▶ Page text:
****************

There are many other popular explanations offered for civic disengagement. These include the breakdown of the nuclear family, the mobility of labor, fear of crime, the pressures of modern working practices, the growth of technology resulting in a 24-hour consumer society and the mass media providing people with many alternative ways of spending their leisure time. Others put the blame on the free market politics of the 1980s and 1990s ‘designed to root out the culture of service and citizenship which had become part of the social fabric’ (Marquand, 2004: 2). This, according to Marquand, promoted a more selfish and consumer-oriented society that destroyed the historic balance between the public and the private created during Victorian times. Others, writing from a different side of the political spectrum, agree that there has been a ‘devaluation’ of public service (Deedes, 2004). This means that public servants, such as politicians, are no longer held in such high regard.
It also needs to be acknowledged, though, that what it means to be a ‘good citizen’ is a dynamic and shifting rather than static concept. In a book entitled Good Citizenship published at the close of the nineteenth century, a range of obligations are explored both familiar and unfamiliar to the modern reader (Hand, 1899). Familiar themes include the need to obey the civil law and the importance of seeking progress on a range of social issues. Other duties of citizenship identified in the volume are very much of their time. One such example is the duty of Britain to its empire based on a perception that imperialism had rightly triumphed and brought benefits for both colonists and indigenous races (Reeves, 1899). The sacrifices made by colonial subjects of the British Empire were witnessed in both World War I and II. In the nineteenth and early twentieth century, citizenship was strongly associated with displays of individual and collective patriotism to the nation state (Vink, 2004). Despite the slaughter in the trenches of World War I, conscription to the British armed forces was not introduced until March, 1916. Helping to pay for the war was a further expression of patriotic duty for those unable to serve. For example, it is estimated that Stanley Baldwin, who later became British Prime Minister, donated 20 percent of his total private wealth toward the repayment of the war loan (Deedes, 2004). During the 1939–1945 conflict, the purchase of government (or war) bonds was seen primarily, on both sides of the Atlantic, as an obligation of any good citizen rather than a financial investment (Coles, 1993). After World War II, through until the early 1960s, young British men continued to be ‘called up’ for a two-year stint of ‘national service’.
In a time of transition, it is still perhaps too early to say whether notions of European citizenship are largely symbolic or genuinely ‘postnational’ (Vink, 2004). In this contemporary context, citizenship is still associated with displays of individual and collective patriotism, but it has also been re-constructed under the influence of powerful social movements such as environmentalism and feminism (Walters and Watters, 2001). This means that citizenship is connected closely with a range of other acts and activities such as voting in elections, recycling household waste and working for local and charitable groups. While many might welcome a weakening connection between citizenship and military service, it is important to consider what has happened to our sense of communal obligation.

****************

▶ Dataset extract:
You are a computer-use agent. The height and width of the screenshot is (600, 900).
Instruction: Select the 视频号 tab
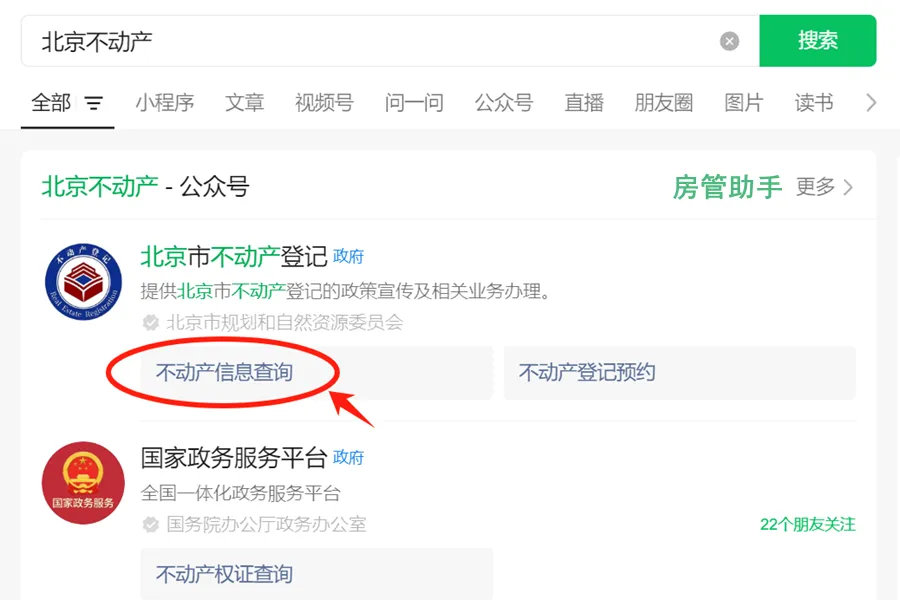[324, 103]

****************

▶ Given instruction 1: According to the passage on citizenship, when was conscription to the British armed forces introduced during World War I?
▶ Given instruction 2: Resume the passage on citizenship and civic obligation, picking up right after its final sentence.

▶ Written response 1: March 1916

▶ Written response 2:
Citizenship education

The perception of civic disengagement has provoked a ‘moral panic’ (Cohen, 1972) inasmuch that politicians and the mass media have focused, in particular, on falling turn-out among young voters as a public expression of youth alienation (Maitles, 2000). Many conferences, committees and national commissions charged with explaining and offering potential solutions to this phenomenon have followed in the wake of this attention. The US Pew National Commission on Civic Renewal and the Council on Civil Society, co-sponsored by the University of Chicago and the Institute of American Values, reported their concerns at the end of the 1990s. In the UK, despite the recommendation of the Public Administration Select Commission following the poor voter turn-out at the 2001 general election, a proposed ‘Rewarding Democracy Commission’ failed to gain sufficient support in the House of Commons.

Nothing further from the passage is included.